Voici un livre qui sait rassembler les ingrédients d’un best-seller. Le sujet : le Mossad, célébrissime service de renseignement israélien, au cœur de séries populaires comme The Spy et la toute récente Téhéran. Les héros : des héroïnes. Douze vraies espionnes, interviewées par un tandem médiatique : Nissim Mishal, journaliste vedette de la télé israélienne, et Michel Bar-Zohar, auteur de nombreux romans et enquêtes sur l’espionnage israélien. Dans leur précédent opus à grand tirage, Mossad.
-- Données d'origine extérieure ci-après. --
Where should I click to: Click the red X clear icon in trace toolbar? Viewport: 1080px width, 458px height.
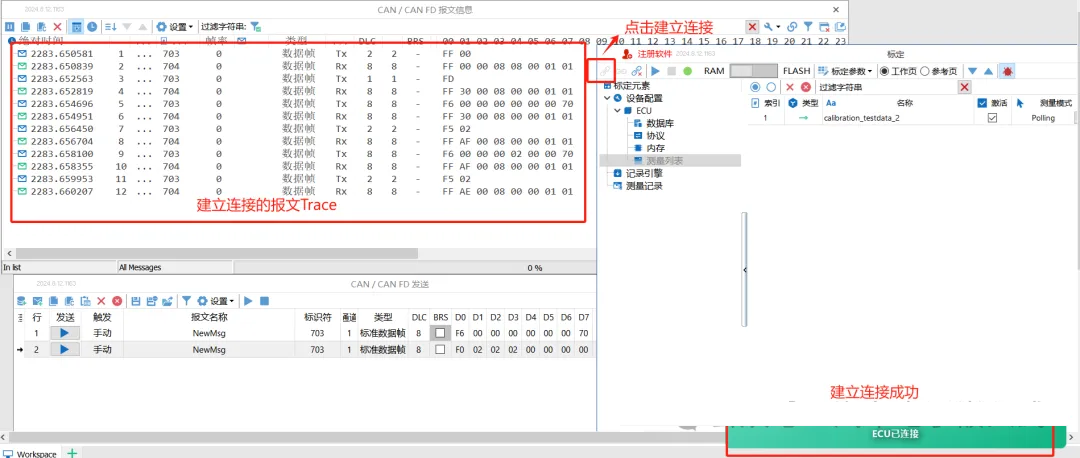click(56, 26)
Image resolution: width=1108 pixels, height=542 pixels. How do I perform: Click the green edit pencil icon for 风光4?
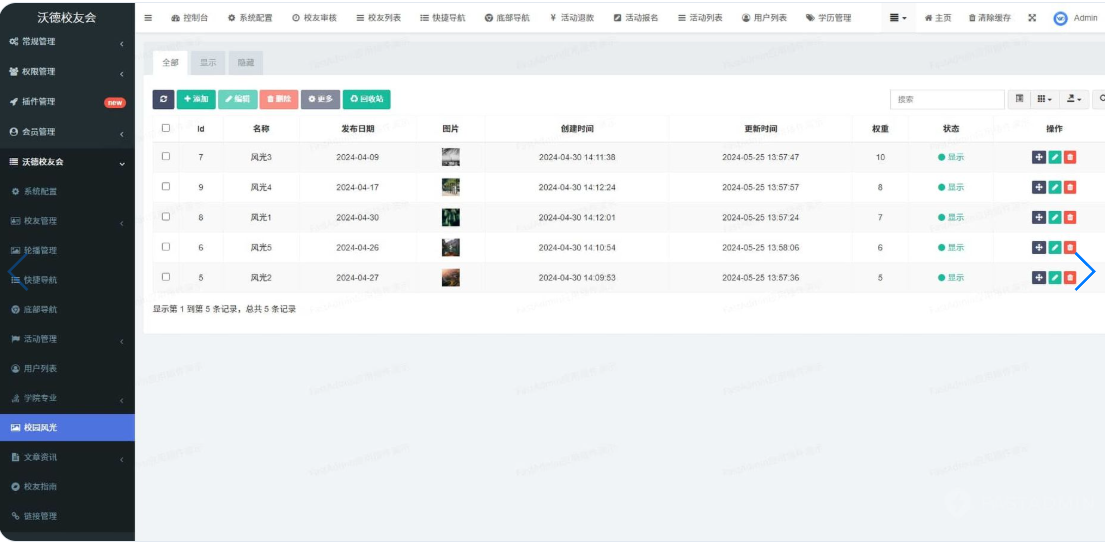coord(1054,187)
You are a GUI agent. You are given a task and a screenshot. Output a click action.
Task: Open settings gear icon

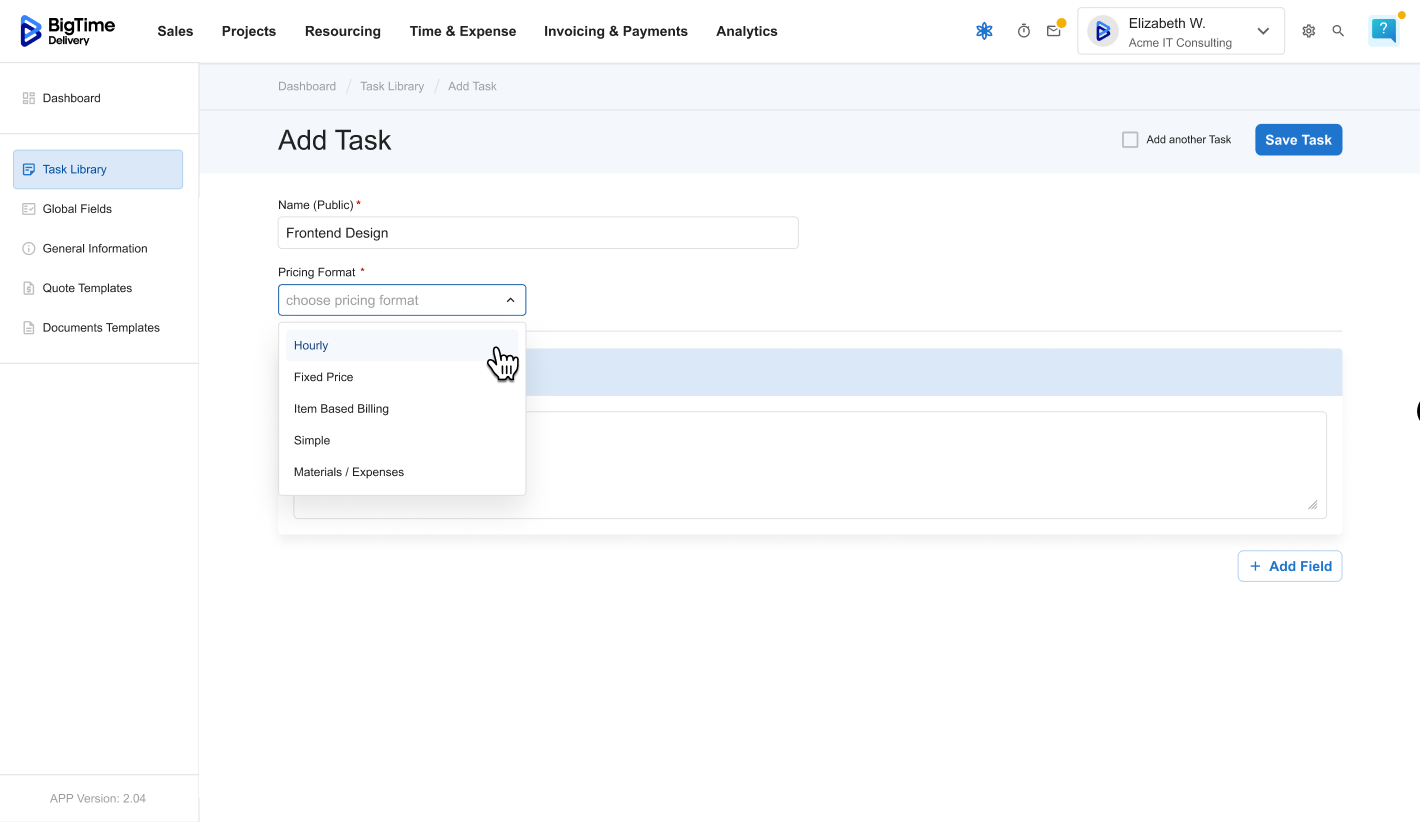pyautogui.click(x=1308, y=31)
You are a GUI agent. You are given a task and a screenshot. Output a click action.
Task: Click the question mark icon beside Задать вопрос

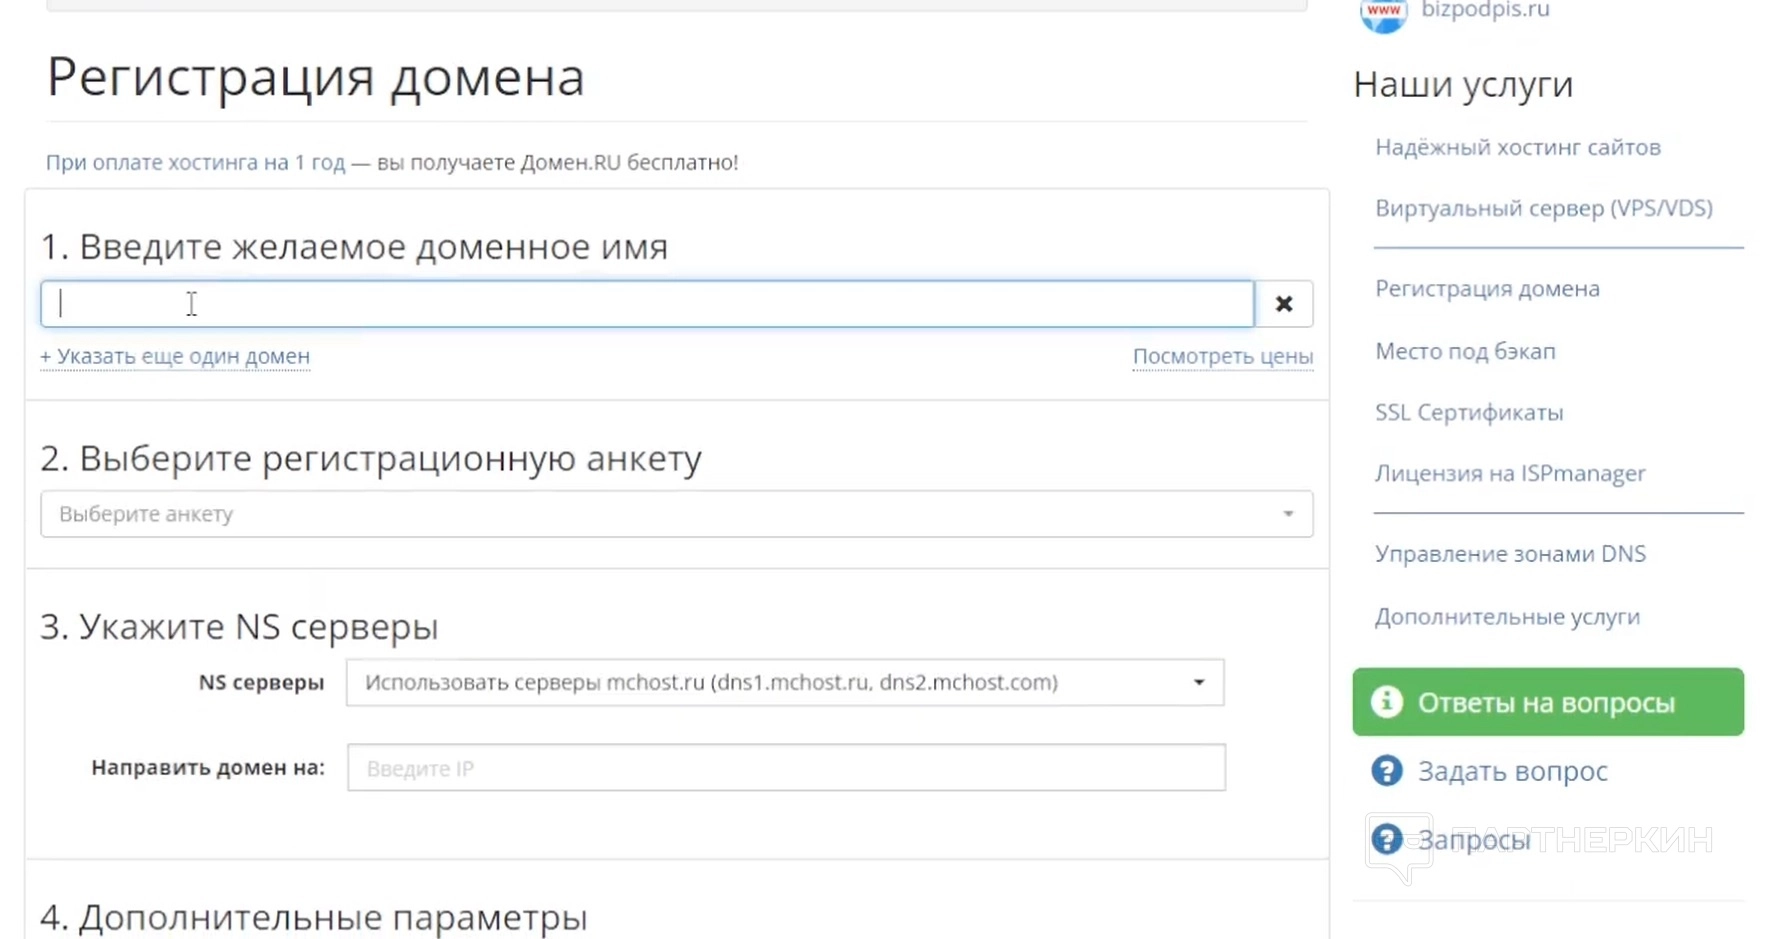[x=1386, y=771]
Les grandes opérations (Plon, 2012), ils évoquaient quelques espionnes, à l’instar de celles qui ont dérobé des secrets nucléaires iraniens et syriens. Cette fois, place uniquement aux femmes.
« Les espionnes ont souvent été présentées comme des pièges sexuels. Il était temps de mettre en lumière ces agentes, non moins efficaces que leurs homologues masculins », salue le quotidien israélien Haaretz. À chaque chapitre, une rencontre. Ainsi d’Isabel Pedro qui, dans les années 1960, a récupéré les plans du barrage d’Assouan en Égypte, ou d’Aliza Magen-Halevi qui, après une douzaine d’opérations pour le Mossad, en a été la directrice adjointe. Les entretiens, évidemment filtrés par la censure, contiennent des « détails inédits, y compris sur des opérations récentes », note Haaretz. Et le journaliste de regretter qu’« aucune mention des dilemmes et des craintes de ces femmes » n’apparaisse dans ce livre « plein de clichés ».
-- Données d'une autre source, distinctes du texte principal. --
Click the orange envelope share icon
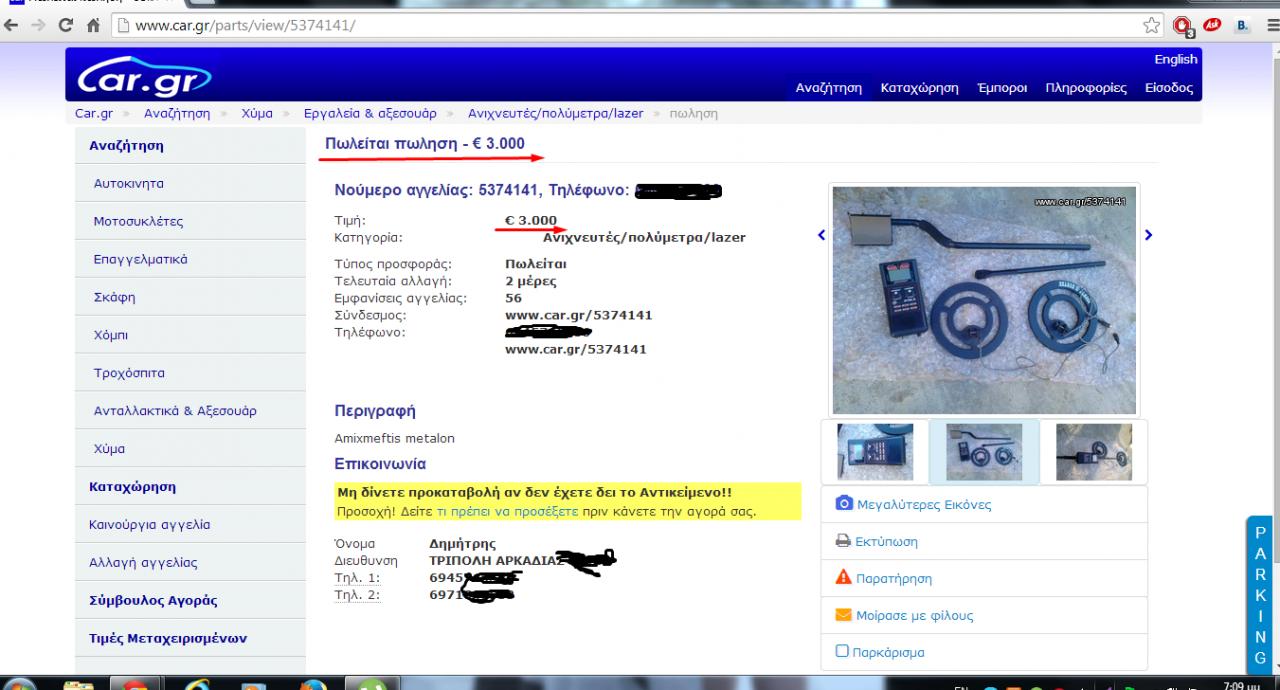The image size is (1280, 690). [x=843, y=615]
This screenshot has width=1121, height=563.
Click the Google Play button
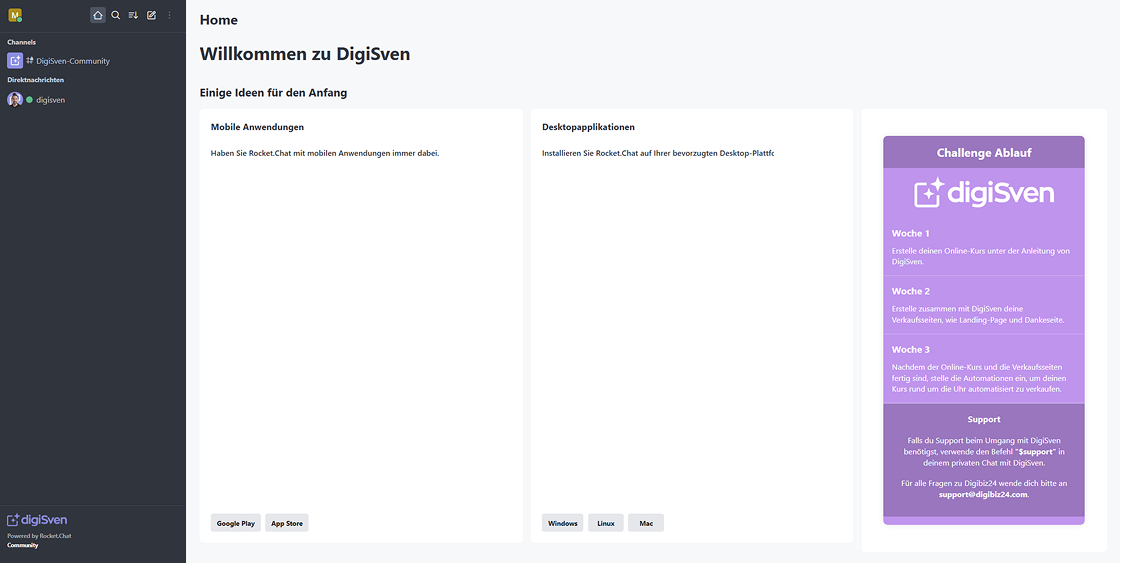click(x=236, y=523)
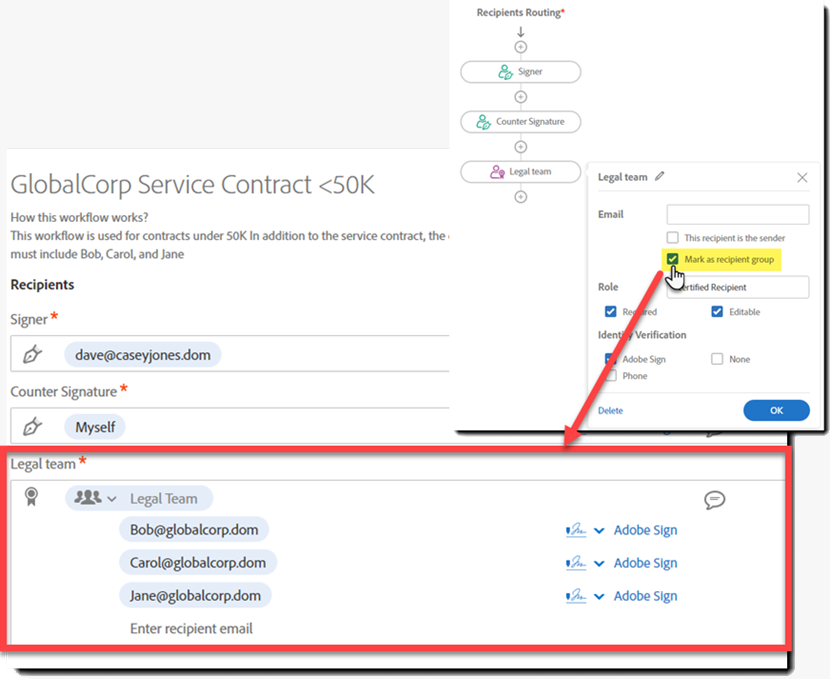The width and height of the screenshot is (830, 679).
Task: Uncheck Mark as recipient group
Action: (670, 259)
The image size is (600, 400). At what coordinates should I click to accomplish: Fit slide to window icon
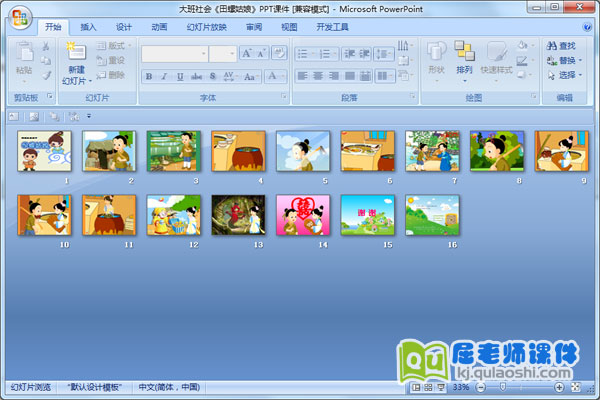(x=576, y=387)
Il n’empêche. L’ouvrage, qui paraît ce printemps en anglais, est tendance. En Israël, où « la moitié du personnel du Mossad est féminin » selon The Jerusalem Post, « deux femmes dirigent depuis peu des services importants de l’agence ».
De même, aux États-Unis, où la CIA était supervisée par Gina Haspel jusqu’à la fin du mandat de Donald Trump. Quant au service de renseignement national, il est désormais chapeauté par Avril Haines, première femme à occuper ce poste.